%%
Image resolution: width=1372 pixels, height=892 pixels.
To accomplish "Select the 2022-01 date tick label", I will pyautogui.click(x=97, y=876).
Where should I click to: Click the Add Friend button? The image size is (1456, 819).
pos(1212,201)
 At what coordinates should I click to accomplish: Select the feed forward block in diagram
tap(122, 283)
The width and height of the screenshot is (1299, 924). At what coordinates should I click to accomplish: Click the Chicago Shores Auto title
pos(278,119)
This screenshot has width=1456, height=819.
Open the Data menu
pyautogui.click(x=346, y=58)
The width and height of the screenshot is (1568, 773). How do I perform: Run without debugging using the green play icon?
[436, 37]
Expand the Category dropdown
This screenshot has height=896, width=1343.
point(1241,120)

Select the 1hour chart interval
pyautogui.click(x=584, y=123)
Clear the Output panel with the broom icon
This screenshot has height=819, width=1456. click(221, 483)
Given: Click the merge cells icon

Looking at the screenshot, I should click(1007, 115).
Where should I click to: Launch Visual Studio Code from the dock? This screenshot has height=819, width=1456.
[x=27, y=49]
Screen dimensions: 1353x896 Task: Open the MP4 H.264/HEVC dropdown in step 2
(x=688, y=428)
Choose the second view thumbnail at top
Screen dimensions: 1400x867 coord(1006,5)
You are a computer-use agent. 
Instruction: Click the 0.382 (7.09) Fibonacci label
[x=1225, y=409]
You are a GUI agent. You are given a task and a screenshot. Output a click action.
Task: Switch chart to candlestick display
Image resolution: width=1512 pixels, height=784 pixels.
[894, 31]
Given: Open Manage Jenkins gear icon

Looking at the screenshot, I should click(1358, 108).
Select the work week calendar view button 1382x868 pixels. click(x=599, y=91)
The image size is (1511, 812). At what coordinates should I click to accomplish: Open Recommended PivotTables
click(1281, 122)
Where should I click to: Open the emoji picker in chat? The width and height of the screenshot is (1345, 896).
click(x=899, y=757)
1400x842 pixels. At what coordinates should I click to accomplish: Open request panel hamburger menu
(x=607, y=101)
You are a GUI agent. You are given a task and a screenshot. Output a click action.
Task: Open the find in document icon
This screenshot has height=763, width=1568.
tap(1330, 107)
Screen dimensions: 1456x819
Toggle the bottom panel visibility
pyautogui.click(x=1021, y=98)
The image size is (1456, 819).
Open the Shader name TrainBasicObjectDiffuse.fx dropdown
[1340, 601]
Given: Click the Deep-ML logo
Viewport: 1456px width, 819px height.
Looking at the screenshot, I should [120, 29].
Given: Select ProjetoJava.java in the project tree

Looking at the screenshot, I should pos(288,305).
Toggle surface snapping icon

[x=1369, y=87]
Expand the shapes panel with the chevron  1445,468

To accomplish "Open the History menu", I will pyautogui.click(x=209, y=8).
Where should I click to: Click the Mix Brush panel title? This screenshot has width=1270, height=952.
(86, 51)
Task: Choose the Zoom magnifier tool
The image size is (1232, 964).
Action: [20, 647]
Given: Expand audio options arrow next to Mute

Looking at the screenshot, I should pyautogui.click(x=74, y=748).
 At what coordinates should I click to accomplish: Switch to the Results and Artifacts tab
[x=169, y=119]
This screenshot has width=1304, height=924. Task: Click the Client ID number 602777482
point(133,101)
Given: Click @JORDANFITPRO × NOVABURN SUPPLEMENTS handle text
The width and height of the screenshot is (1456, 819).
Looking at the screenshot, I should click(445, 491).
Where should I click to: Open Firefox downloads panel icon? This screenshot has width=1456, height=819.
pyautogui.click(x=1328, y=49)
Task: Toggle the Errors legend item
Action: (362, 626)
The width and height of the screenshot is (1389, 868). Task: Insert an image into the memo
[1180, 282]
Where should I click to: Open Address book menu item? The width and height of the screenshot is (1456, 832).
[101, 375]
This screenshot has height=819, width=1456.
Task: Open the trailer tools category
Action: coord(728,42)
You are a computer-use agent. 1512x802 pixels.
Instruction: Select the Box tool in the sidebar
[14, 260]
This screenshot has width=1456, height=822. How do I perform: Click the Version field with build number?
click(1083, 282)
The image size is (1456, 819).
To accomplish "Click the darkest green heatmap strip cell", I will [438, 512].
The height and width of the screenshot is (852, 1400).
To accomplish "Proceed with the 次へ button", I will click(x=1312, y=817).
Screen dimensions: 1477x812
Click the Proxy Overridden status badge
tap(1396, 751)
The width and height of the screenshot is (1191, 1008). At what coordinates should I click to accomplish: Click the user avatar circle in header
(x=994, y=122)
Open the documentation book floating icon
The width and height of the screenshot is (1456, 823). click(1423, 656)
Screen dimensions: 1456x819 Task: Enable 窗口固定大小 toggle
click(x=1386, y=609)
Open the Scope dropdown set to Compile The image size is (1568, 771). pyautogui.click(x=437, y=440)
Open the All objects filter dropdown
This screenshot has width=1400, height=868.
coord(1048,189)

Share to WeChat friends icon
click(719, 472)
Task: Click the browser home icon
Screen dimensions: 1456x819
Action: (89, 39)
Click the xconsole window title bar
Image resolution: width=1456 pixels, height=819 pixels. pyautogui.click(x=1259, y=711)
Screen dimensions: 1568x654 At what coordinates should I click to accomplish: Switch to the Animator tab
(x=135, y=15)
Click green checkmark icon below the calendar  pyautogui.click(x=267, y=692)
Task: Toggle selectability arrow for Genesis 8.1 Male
%%
• Task to carry out: With every line intact, output the listing above exactly.

• Expected answer:
Image resolution: width=1372 pixels, height=892 pixels.
To accomplish "Select the 2022-01 date tick label", I will pyautogui.click(x=97, y=876).
Where should I click to: Click the Add Friend button? The image size is (1456, 819).
pos(1212,201)
 At what coordinates should I click to accomplish: Select the feed forward block in diagram
tap(122, 283)
The width and height of the screenshot is (1299, 924). At what coordinates should I click to accomplish: Click the Chicago Shores Auto title
pos(278,119)
This screenshot has width=1456, height=819.
Open the Data menu
pyautogui.click(x=346, y=58)
The width and height of the screenshot is (1568, 773). How do I perform: Run without debugging using the green play icon?
[436, 37]
Expand the Category dropdown
This screenshot has height=896, width=1343.
point(1241,120)

Select the 1hour chart interval
pyautogui.click(x=584, y=123)
Clear the Output panel with the broom icon
This screenshot has height=819, width=1456. click(221, 483)
Given: Click the merge cells icon

Looking at the screenshot, I should click(1007, 115).
Where should I click to: Launch Visual Studio Code from the dock? This screenshot has height=819, width=1456.
[x=27, y=49]
Screen dimensions: 1353x896 Task: Open the MP4 H.264/HEVC dropdown in step 2
(x=688, y=428)
Choose the second view thumbnail at top
Screen dimensions: 1400x867 coord(1006,5)
You are a computer-use agent. 
Instruction: Click the 0.382 (7.09) Fibonacci label
[x=1225, y=409]
You are a GUI agent. You are given a task and a screenshot. Output a click action.
Task: Switch chart to candlestick display
Image resolution: width=1512 pixels, height=784 pixels.
[894, 31]
Given: Open Manage Jenkins gear icon

Looking at the screenshot, I should click(1358, 108).
Select the work week calendar view button 1382x868 pixels. click(x=599, y=91)
The image size is (1511, 812). At what coordinates should I click to accomplish: Open Recommended PivotTables
click(1281, 122)
Where should I click to: Open the emoji picker in chat? The width and height of the screenshot is (1345, 896).
click(x=899, y=757)
1400x842 pixels. At what coordinates should I click to accomplish: Open request panel hamburger menu
(x=607, y=101)
You are a GUI agent. You are given a task and a screenshot. Output a click action.
Task: Open the find in document icon
This screenshot has height=763, width=1568.
tap(1330, 107)
Screen dimensions: 1456x819
Toggle the bottom panel visibility
pyautogui.click(x=1021, y=98)
The image size is (1456, 819).
Open the Shader name TrainBasicObjectDiffuse.fx dropdown
[1340, 601]
Given: Click the Deep-ML logo
Viewport: 1456px width, 819px height.
Looking at the screenshot, I should [120, 29].
Given: Select ProjetoJava.java in the project tree

Looking at the screenshot, I should pos(288,305).
Toggle surface snapping icon

[x=1369, y=87]
Expand the shapes panel with the chevron  1445,468

To accomplish "Open the History menu", I will pyautogui.click(x=209, y=8).
Where should I click to: Click the Mix Brush panel title? This screenshot has width=1270, height=952.
(86, 51)
Task: Choose the Zoom magnifier tool
The image size is (1232, 964).
Action: [20, 647]
Given: Expand audio options arrow next to Mute

Looking at the screenshot, I should pyautogui.click(x=74, y=748).
 At what coordinates should I click to accomplish: Switch to the Results and Artifacts tab
[x=169, y=119]
This screenshot has width=1304, height=924. Task: Click the Client ID number 602777482
point(133,101)
Given: Click @JORDANFITPRO × NOVABURN SUPPLEMENTS handle text
The width and height of the screenshot is (1456, 819).
Looking at the screenshot, I should click(445, 491).
Where should I click to: Open Firefox downloads panel icon? This screenshot has width=1456, height=819.
pyautogui.click(x=1328, y=49)
Task: Toggle the Errors legend item
Action: (362, 626)
The width and height of the screenshot is (1389, 868). Task: Insert an image into the memo
[1180, 282]
Where should I click to: Open Address book menu item? The width and height of the screenshot is (1456, 832).
[101, 375]
This screenshot has height=819, width=1456.
Task: Open the trailer tools category
Action: coord(728,42)
You are a computer-use agent. 1512x802 pixels.
Instruction: Select the Box tool in the sidebar
[14, 260]
This screenshot has width=1456, height=822. How do I perform: Click the Version field with build number?
click(1083, 282)
The image size is (1456, 819).
To accomplish "Click the darkest green heatmap strip cell", I will [438, 512].
The height and width of the screenshot is (852, 1400).
To accomplish "Proceed with the 次へ button", I will click(x=1312, y=817).
Screen dimensions: 1477x812
Click the Proxy Overridden status badge
tap(1396, 751)
The width and height of the screenshot is (1191, 1008). At what coordinates should I click to accomplish: Click the user avatar circle in header
(x=994, y=122)
Open the documentation book floating icon
The width and height of the screenshot is (1456, 823). click(1423, 656)
Screen dimensions: 1456x819 Task: Enable 窗口固定大小 toggle
click(x=1386, y=609)
Open the Scope dropdown set to Compile The image size is (1568, 771). pyautogui.click(x=437, y=440)
Open the All objects filter dropdown
This screenshot has width=1400, height=868.
coord(1048,189)

Share to WeChat friends icon
click(719, 472)
Task: Click the browser home icon
Screen dimensions: 1456x819
Action: (89, 39)
Click the xconsole window title bar
Image resolution: width=1456 pixels, height=819 pixels. pyautogui.click(x=1259, y=711)
Screen dimensions: 1568x654 At what coordinates should I click to accomplish: Switch to the Animator tab
(x=135, y=15)
Click green checkmark icon below the calendar  pyautogui.click(x=267, y=692)
Task: Toggle selectability arrow for Genesis 8.1 Male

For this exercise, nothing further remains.